> INSTRUCTIONS TO FOLLOW:
Copy the rows below word for word, starting at the line containing "earnings E icon" and ending at the line containing "[x=47, y=924]", both lines included.
═════ EXERCISE MATERIAL ═════
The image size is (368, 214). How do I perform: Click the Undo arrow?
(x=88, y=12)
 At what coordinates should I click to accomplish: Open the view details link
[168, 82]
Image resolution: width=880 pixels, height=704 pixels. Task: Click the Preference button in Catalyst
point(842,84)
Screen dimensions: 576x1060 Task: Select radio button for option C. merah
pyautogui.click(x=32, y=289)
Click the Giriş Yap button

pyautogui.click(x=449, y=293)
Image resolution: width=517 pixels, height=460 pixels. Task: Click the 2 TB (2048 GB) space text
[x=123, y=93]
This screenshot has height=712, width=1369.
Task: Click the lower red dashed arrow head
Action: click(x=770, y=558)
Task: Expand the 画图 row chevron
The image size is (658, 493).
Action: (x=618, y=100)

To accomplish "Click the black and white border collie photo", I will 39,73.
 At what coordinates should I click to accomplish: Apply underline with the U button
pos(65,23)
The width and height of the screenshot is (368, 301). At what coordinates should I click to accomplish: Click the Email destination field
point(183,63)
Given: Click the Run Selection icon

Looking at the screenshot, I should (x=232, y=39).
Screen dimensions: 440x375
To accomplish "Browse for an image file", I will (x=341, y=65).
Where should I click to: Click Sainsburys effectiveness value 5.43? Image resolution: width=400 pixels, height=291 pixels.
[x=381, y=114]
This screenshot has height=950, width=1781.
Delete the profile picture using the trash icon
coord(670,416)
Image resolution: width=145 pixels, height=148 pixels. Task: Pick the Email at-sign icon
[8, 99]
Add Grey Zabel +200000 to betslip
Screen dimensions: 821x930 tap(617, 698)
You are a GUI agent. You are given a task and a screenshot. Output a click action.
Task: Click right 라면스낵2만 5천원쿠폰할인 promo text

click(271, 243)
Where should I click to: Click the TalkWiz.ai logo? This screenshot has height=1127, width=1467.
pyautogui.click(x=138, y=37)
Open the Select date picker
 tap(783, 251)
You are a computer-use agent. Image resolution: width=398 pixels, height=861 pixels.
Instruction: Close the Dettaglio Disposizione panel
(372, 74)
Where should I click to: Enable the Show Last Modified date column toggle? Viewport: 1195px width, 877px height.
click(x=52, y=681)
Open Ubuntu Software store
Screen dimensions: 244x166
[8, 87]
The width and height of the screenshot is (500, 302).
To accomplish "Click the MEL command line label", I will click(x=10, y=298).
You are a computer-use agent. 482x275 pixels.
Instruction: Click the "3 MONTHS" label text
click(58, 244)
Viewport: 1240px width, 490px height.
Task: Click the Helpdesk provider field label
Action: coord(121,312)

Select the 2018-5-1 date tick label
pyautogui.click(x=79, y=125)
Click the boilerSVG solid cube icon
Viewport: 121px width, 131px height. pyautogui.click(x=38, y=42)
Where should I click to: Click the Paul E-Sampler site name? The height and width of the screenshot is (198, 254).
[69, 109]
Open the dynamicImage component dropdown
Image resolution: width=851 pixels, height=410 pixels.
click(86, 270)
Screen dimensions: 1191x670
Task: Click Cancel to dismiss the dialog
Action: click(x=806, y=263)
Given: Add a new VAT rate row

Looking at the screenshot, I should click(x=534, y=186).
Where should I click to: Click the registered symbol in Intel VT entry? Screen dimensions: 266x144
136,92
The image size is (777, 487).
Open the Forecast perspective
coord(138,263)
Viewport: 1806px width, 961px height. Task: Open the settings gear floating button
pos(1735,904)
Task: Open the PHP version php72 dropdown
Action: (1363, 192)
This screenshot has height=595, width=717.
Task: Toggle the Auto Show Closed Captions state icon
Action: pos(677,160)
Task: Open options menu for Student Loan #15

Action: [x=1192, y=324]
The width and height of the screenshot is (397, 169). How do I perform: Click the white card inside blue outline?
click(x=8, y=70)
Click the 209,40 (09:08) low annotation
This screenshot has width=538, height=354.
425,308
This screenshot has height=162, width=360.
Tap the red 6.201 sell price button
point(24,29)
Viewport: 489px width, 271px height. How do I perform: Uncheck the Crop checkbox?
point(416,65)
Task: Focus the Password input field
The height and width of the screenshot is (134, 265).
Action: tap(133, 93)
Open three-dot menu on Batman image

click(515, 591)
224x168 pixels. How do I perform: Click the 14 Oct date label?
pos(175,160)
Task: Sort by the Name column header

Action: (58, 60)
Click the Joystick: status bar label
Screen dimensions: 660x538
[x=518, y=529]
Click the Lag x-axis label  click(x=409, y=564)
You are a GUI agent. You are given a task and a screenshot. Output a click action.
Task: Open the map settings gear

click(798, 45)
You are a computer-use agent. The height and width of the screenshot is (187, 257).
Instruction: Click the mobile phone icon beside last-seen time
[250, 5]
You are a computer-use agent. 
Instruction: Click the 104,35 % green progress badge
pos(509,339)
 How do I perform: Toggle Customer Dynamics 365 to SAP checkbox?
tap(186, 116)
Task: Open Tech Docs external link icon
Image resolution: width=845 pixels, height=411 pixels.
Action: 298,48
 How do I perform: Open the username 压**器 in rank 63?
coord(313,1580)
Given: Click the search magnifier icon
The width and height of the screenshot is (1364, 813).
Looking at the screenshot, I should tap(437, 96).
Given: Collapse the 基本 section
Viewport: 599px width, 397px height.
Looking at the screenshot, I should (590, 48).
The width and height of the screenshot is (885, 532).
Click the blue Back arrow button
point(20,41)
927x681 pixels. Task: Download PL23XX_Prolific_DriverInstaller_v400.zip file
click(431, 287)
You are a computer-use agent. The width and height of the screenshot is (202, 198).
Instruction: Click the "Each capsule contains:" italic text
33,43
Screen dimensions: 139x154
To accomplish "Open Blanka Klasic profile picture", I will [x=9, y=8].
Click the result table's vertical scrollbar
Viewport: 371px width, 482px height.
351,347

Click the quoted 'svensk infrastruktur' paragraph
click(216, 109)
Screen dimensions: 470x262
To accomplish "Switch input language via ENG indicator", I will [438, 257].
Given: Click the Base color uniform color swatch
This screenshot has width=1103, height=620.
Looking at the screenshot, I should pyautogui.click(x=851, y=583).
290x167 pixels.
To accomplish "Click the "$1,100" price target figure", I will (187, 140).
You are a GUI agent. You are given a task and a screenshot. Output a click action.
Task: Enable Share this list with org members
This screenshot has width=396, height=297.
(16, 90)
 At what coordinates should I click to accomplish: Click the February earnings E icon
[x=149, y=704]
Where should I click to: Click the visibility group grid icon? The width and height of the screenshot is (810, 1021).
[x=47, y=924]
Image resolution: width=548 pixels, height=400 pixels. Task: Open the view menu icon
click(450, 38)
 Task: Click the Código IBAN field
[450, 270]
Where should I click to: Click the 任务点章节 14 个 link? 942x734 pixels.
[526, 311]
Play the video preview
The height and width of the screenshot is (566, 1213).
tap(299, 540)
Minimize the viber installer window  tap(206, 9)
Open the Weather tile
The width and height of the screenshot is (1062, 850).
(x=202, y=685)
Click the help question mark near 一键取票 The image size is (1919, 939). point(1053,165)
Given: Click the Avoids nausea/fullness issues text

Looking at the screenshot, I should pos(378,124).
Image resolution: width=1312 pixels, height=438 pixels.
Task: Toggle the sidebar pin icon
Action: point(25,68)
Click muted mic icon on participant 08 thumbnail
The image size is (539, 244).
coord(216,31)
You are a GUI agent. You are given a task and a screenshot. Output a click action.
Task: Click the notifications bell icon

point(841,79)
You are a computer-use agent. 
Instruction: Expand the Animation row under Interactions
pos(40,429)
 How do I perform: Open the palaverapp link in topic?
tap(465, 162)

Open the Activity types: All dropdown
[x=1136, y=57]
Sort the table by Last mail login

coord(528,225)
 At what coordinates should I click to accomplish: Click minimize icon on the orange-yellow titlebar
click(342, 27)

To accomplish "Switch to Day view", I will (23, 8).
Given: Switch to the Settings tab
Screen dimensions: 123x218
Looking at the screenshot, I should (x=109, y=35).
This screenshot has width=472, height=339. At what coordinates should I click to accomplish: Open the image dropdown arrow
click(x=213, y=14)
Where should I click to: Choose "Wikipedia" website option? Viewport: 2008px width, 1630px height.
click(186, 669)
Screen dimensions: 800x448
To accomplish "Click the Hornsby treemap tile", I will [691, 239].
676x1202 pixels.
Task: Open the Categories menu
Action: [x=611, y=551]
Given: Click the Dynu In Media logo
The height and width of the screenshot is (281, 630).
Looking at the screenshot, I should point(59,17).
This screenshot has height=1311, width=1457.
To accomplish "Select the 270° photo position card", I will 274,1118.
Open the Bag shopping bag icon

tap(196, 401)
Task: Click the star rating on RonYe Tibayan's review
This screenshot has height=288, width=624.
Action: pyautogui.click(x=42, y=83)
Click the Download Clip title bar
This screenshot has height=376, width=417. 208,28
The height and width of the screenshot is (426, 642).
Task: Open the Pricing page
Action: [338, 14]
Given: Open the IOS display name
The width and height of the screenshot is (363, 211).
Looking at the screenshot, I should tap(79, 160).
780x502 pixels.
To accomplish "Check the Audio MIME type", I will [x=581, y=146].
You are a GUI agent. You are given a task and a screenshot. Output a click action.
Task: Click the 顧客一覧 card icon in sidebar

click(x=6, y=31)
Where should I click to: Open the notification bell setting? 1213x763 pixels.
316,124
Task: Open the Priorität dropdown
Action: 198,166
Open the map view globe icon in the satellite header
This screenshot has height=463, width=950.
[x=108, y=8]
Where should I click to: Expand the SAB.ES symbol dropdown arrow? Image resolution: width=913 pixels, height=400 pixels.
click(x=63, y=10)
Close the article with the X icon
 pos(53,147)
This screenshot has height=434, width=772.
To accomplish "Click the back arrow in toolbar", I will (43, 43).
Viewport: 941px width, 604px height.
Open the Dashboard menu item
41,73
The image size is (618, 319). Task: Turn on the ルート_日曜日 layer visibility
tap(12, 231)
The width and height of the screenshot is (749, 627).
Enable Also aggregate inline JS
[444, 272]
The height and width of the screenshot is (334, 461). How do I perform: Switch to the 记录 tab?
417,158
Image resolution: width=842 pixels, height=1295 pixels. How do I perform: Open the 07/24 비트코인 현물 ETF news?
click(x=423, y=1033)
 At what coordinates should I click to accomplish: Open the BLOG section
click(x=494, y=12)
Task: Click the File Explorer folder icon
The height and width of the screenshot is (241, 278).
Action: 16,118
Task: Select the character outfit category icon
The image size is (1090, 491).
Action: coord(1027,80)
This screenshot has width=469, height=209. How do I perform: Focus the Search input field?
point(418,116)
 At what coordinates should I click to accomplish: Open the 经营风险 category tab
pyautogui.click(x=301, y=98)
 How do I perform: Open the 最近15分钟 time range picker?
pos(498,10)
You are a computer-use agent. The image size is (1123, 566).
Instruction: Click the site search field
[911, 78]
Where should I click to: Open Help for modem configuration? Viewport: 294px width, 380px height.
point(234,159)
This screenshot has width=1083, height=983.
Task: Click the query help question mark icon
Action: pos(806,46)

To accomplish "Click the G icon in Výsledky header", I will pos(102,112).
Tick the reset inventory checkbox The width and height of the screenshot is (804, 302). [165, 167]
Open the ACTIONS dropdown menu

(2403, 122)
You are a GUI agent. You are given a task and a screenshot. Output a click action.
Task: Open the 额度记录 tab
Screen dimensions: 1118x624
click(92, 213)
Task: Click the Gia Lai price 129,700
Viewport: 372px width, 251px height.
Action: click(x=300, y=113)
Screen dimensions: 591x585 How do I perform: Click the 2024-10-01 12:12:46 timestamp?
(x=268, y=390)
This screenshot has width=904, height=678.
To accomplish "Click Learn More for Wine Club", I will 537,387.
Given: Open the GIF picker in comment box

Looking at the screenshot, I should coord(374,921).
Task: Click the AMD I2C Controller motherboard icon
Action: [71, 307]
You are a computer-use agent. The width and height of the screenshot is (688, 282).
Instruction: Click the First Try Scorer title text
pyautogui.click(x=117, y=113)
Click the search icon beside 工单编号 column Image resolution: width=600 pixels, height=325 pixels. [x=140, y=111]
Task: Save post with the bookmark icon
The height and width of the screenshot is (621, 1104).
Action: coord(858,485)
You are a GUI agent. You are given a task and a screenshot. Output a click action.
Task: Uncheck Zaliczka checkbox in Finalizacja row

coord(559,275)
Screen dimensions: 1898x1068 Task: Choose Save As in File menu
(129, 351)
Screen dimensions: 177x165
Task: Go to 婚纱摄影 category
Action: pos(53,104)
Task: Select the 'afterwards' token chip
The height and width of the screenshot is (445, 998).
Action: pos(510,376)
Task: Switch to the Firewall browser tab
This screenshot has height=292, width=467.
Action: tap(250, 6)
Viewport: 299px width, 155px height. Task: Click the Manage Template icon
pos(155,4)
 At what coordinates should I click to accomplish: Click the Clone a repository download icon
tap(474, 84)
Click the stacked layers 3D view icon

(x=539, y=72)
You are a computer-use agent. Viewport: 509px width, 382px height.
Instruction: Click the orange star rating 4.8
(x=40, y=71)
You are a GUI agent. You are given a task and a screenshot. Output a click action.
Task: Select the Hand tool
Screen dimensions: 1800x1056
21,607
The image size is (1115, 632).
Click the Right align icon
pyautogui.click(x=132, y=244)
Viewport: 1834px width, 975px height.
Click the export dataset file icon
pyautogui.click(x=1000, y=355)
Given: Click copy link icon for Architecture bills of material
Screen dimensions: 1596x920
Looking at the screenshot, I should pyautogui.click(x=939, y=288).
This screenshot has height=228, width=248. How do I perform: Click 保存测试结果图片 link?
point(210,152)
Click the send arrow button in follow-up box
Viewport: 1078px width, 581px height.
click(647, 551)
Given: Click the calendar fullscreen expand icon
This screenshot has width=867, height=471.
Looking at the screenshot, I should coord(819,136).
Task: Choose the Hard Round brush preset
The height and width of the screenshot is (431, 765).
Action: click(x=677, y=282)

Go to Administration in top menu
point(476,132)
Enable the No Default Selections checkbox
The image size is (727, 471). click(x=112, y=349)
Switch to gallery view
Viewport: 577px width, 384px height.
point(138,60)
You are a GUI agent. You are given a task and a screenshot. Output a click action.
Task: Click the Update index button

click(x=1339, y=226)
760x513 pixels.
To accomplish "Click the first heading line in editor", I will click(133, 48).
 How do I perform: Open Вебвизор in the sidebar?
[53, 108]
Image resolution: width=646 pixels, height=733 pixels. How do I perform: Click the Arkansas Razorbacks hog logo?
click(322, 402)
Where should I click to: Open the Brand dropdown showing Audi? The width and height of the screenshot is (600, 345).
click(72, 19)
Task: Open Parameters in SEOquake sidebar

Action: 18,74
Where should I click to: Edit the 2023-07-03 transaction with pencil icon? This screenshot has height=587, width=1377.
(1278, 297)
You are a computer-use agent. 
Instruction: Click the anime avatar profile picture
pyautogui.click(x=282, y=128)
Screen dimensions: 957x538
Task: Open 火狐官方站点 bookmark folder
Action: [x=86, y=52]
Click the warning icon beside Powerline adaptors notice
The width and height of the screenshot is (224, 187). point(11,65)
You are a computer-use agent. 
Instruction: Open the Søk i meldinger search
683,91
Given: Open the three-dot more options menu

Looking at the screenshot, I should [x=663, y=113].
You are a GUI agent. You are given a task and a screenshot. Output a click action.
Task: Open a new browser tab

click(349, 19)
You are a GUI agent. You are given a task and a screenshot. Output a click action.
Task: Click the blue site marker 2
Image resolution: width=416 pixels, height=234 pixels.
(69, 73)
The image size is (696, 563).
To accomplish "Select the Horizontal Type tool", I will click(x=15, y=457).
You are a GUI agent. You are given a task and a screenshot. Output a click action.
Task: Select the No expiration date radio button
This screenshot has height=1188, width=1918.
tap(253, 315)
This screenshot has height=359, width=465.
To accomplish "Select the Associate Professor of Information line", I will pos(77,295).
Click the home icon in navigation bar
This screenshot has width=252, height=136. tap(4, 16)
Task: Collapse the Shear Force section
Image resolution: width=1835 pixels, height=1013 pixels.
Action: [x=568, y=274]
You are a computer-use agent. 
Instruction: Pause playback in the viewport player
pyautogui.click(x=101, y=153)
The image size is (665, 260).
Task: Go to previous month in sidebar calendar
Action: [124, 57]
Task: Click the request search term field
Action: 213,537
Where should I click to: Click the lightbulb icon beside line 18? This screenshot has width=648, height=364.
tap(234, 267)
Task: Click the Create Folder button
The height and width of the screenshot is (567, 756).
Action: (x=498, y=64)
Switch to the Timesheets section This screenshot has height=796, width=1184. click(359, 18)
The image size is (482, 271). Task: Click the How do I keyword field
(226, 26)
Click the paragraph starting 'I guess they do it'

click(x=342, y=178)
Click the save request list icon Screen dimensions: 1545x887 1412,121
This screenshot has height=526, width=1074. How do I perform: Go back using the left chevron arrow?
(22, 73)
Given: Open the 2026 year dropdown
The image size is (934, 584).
═════
> FINAL RESULT:
 At what coordinates should I click to accomplish: Click the February earnings E icon
[x=149, y=704]
Where should I click to: Click the visibility group grid icon? The width and height of the screenshot is (810, 1021).
[x=47, y=924]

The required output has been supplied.